- [Task description]: Return the rows verbatim, from the first line through the line containing "coord(56,13)", with both ends included.

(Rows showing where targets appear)
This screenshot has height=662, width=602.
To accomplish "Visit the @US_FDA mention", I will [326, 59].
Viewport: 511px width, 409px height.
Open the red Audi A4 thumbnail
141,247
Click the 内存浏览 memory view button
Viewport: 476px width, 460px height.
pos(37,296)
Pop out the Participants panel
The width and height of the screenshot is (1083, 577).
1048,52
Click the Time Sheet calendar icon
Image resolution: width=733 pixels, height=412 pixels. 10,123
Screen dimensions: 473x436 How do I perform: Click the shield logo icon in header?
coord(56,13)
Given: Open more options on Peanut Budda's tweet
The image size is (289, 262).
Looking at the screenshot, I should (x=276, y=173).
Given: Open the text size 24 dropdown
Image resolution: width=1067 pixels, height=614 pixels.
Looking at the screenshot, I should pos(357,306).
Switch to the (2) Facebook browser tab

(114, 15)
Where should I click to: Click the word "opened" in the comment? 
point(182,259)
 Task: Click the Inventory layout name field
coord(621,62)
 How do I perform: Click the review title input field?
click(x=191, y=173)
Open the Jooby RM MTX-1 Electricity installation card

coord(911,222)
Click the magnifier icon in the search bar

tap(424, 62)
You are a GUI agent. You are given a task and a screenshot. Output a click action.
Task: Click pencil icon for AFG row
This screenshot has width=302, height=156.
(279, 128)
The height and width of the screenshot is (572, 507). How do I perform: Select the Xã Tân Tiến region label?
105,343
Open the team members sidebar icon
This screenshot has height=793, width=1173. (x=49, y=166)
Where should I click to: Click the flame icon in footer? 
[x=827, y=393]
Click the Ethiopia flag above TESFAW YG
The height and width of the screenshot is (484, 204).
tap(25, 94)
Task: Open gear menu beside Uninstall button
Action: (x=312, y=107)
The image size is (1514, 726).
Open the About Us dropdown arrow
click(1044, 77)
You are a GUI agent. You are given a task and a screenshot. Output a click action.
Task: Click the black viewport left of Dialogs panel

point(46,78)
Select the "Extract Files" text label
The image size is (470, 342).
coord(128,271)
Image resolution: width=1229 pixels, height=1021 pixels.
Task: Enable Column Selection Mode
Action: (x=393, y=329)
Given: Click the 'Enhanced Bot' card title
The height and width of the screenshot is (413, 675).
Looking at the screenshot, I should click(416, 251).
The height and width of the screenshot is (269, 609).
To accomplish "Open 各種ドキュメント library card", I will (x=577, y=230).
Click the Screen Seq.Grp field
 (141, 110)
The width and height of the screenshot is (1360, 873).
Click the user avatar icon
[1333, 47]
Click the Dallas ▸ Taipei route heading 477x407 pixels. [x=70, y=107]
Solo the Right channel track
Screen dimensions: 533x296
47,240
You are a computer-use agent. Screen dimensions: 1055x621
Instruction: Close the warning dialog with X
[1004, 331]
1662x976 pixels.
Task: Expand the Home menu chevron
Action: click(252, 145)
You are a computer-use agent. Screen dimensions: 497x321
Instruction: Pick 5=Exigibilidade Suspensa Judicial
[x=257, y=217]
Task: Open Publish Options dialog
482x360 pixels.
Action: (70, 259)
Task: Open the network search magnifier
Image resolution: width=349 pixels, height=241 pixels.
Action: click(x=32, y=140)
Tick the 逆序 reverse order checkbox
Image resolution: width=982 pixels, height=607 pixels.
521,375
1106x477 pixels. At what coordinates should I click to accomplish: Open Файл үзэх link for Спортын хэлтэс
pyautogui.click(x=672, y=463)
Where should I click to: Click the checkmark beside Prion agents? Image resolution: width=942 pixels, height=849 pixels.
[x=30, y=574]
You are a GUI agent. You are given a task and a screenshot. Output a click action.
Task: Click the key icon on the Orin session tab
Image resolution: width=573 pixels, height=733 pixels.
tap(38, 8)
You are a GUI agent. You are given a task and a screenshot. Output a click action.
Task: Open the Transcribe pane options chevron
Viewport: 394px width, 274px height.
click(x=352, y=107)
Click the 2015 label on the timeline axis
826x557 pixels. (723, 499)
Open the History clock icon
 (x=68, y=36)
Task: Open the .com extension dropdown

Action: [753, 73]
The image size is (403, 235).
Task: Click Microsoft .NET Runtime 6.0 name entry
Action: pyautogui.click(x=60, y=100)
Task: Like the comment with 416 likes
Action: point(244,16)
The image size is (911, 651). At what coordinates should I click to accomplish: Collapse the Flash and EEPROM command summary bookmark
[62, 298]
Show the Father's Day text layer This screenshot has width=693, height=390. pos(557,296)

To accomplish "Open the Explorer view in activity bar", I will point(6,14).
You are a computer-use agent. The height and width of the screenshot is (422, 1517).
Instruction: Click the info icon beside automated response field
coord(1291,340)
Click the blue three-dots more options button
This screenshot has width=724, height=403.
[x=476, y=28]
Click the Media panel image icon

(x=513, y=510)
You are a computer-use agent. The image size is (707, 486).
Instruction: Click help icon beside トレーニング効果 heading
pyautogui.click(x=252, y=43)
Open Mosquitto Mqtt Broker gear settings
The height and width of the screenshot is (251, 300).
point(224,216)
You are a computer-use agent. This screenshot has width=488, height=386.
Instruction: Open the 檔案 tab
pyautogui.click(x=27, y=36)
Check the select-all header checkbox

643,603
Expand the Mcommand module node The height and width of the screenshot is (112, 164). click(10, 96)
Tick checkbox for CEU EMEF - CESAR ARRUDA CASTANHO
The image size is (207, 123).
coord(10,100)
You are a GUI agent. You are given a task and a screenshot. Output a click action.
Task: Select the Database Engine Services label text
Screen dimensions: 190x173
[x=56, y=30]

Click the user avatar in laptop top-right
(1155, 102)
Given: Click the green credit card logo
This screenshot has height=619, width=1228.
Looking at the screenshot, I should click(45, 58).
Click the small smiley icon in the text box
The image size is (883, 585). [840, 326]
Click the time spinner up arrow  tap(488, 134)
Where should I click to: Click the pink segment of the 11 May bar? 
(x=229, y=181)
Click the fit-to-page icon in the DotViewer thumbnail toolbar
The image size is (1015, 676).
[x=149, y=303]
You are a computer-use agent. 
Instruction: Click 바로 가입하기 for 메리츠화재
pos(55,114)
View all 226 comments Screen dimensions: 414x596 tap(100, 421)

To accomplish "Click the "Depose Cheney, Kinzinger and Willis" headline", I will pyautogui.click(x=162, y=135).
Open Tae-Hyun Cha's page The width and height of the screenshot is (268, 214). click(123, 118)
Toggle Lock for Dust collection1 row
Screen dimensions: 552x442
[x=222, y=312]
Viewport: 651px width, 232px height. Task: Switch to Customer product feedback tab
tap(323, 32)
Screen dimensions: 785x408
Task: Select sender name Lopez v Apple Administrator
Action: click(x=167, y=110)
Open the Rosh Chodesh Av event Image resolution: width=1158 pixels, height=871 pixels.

- [Answer below]:
This screenshot has height=662, width=602.
To accomplish "Visit the @US_FDA mention", I will [326, 59].
Viewport: 511px width, 409px height.
Open the red Audi A4 thumbnail
141,247
Click the 内存浏览 memory view button
Viewport: 476px width, 460px height.
pos(37,296)
Pop out the Participants panel
The width and height of the screenshot is (1083, 577).
1048,52
Click the Time Sheet calendar icon
Image resolution: width=733 pixels, height=412 pixels. 10,123
Screen dimensions: 473x436 How do I perform: Click the shield logo icon in header?
coord(56,13)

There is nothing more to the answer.